В этот день на операционном столе должно было выясниться: какая причина вызвала желтуху, каково имя болезни? Камень в желчном протоке? Рентген не показывал камня. Киста аппендикса? Да, быть может, и киста, но профессор Виноградов предполагал рак поджелудочной.
Мы сидели в вестибюле больницы: Раиса Ефимовна Облонская, Нора Яковлевна Галь и я.
Перед нами ходили, вставали, присаживались и вставали снова – Саша, Галя, Исаак Абрамович.

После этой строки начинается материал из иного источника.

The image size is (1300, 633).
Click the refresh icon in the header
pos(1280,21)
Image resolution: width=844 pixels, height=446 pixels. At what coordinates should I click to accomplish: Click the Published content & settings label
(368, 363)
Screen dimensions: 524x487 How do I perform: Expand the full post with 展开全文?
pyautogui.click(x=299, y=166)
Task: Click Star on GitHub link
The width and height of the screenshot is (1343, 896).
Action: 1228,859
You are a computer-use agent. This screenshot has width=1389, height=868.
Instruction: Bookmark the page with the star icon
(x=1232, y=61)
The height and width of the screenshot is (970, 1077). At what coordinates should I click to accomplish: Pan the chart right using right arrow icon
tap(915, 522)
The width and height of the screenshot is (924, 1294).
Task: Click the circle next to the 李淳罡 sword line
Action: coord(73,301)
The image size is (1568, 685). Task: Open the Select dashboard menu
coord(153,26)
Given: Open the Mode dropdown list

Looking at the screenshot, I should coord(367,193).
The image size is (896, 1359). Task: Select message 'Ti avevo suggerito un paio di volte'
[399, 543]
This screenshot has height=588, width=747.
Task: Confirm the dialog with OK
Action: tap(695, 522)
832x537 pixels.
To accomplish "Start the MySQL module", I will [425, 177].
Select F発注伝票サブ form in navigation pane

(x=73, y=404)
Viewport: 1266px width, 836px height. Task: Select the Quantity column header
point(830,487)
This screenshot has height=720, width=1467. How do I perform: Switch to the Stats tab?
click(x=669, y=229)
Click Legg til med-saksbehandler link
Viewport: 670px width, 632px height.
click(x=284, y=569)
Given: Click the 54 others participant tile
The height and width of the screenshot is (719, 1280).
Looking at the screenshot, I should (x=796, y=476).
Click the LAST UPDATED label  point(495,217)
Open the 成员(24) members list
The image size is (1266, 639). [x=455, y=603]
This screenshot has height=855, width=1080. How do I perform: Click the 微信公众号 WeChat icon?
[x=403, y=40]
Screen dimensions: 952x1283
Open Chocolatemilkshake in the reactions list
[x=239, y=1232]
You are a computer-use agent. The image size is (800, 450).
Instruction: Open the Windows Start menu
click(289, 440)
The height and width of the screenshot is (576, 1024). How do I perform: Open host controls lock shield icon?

Спустилась к нам знакомая докторша, объявила, что Фрида уже в операционной. Ушла. Спустилась снова: сделали еще раз, в последний раз, рентген. Камня нет.
Осталась одна слабая слабейшая надежда: опухоль железы, но не злокачественная. Один случай из миллиона. Бывает.
Я смотрела на Изю и девочек, стоявших перед нашей скамьей. Фридины дочери и Фридин брат. Три варианта ее лица: бровей, глаз, ресниц, скул, волос. Держались они все спокойно. Галя была румяна, как всегда. Саша, как всегда, смугла и глазаста. Ни истерик, ни стиснутых губ и рук. Ни рисовки, ни позы. Спокойные, обыкновенные речи. Фридины дочери, воспитанные ее мужеством и ее чувством достоинства. Перед лицом самого горького горя, которое им когда-нибудь доводилось или доведется испытывать, они вели себя свободно, непринужденно, с большим непритворным мужеством.